Other fish species reported eaten include kahawai (Arripis trutta), yellow-eye mullet (Aldrichetta forsteri), western Australian salmon (Arripis truttaceus), cape bonnetmouth (Emmelichthys nitidus), greenback horse mackerel (Trachurus declivis), yellowtail horse mackerel (Trachurus novaezelandiae), striped trumpeter (Latris lineata), New Zealand blueback sprat (Sprattus antipodum) and flyingfish of the genera Cheilopogon and Hirundichthys. Squid of the genus Nototodarus are among cephalopods eaten.

==Predators and parasites==
The southern giant petrel (Macronectes giganteus) has been recorded preying on an adult Australasian gannet by holding it underwater and drowning it. Eggs and chicks can fall victim to the kelp gull (Larus dominicanus) and Pacific gull (Larus pacificus), particularly if parent birds have been disturbed.

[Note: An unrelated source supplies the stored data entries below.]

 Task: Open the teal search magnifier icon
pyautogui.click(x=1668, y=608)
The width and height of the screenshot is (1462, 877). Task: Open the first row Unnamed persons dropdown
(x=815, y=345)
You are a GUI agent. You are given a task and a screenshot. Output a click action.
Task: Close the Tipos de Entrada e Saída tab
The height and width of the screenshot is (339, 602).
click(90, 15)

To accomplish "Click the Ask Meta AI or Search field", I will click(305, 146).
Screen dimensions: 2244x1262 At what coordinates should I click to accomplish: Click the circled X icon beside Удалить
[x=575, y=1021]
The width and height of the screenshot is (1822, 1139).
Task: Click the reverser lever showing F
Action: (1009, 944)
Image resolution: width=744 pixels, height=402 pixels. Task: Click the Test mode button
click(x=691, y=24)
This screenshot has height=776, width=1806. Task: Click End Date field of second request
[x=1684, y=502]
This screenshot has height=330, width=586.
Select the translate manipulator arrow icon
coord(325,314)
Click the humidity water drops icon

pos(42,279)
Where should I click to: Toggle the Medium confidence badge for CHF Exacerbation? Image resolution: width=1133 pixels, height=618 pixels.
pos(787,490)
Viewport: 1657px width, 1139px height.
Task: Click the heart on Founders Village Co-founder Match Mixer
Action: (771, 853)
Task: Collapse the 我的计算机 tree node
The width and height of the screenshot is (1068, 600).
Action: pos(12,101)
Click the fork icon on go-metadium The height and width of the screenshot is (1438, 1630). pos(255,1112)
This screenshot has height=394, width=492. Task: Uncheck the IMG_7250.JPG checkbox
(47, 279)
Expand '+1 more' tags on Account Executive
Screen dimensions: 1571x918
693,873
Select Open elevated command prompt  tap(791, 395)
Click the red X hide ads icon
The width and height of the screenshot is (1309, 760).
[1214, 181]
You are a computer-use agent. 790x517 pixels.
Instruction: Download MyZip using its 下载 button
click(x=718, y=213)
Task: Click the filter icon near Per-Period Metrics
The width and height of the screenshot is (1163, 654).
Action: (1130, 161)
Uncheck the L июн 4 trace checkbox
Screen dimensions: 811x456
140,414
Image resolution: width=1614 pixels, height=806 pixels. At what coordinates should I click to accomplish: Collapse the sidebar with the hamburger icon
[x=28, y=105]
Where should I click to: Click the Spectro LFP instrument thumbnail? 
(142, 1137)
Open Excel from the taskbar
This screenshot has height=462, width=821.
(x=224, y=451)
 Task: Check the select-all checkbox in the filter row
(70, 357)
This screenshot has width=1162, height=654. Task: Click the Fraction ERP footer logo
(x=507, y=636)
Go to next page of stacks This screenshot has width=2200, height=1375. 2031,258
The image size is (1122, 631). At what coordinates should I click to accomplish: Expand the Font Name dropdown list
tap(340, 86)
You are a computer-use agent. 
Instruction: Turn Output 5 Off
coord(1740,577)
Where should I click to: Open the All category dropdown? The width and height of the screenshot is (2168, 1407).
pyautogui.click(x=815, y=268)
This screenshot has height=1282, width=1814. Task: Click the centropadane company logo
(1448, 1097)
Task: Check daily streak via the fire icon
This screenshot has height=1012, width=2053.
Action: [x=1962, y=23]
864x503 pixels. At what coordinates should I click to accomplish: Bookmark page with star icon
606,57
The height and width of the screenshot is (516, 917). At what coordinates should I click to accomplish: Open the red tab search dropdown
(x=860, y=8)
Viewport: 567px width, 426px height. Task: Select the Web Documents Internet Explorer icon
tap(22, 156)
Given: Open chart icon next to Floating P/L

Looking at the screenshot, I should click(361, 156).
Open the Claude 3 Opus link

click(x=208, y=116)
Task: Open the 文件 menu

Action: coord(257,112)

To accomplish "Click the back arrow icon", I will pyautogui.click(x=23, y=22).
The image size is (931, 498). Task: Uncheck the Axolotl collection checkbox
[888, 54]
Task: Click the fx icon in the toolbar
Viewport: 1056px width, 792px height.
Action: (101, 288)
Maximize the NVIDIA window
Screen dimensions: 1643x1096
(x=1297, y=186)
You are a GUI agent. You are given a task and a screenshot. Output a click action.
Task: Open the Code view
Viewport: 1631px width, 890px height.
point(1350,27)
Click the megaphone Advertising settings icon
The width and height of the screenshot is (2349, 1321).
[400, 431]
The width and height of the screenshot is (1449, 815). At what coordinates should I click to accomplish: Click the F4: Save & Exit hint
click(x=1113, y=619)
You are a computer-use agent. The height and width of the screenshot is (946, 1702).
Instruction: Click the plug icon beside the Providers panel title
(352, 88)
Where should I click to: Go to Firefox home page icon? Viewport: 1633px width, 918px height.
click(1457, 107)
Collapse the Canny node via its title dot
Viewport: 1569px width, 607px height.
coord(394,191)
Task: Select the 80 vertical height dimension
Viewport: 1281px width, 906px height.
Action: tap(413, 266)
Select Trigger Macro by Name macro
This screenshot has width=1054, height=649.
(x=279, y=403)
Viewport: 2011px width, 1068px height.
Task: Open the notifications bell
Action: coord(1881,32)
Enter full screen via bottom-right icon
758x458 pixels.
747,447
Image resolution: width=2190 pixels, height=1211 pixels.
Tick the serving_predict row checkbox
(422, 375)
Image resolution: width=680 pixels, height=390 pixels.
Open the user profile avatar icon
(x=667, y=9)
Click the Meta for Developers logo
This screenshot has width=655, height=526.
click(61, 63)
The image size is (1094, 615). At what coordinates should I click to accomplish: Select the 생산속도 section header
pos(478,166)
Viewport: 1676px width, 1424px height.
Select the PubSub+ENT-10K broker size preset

External parasites include the feather mite species Morinyssus simplex—collected from a museum skin of Australasian gannet—the bird louse species Pectinopygus bassani, and the tick species Ixodes eudyptidis, the widespread Ixodes uriae and Carios capensis.

==Conservation status==
The International Union for Conservation of Nature (IUCN) lists the Australasian gannet as a species of least concern, as the population is large and appears to be growing. There are possible impacts from commercial fishing, though this is probably low compared with other seabirds. Survival rates each breeding season can vary dramatically, most likely due to food availability and weather. More frequent El Niño–Southern Oscillation events lead to warmer water in Bass Strait, which gives rise to more fish and hence accounting for the increase in Australian waters.

Gannets established a mainland colony on Young Nick's Head near Gisborne, after decoys of nesting birds and pre-recorded calls were broadcast to passing gannets in September 2008. Successful breeding was recorded at the site from the 2010–11 breeding season onwards. A similar effort to establish a colony on Mana Island led to the arrival of a single gannet, dubbed Nigel "no mates", who lived alone among the 80 decoys for several years until he was found dead in February 2018; in summer 2018, three more gannets arrived at the site. Gannets have been enticed to established breeding colonies by decoys at reserves on Motuora Island.

== Relationship with humans ==
The Māori were reported to have harvested young gannets for food, visiting Kārewa in March. The white feathers of adult gannets were used to adorn canoes, and were worn by important members of the community. The bones were made into tools to apply facial moko (tattoos).

Some mainland colonies have become tourist attractions, such as those at Cape Kidnappers / Te Kauwae-a-Māui, and Muriwai in New Zealand, and Point Danger in Australia. The gannets of Cape Kidnappers have featured on New Zealand stamps issued in 1958 and 2009.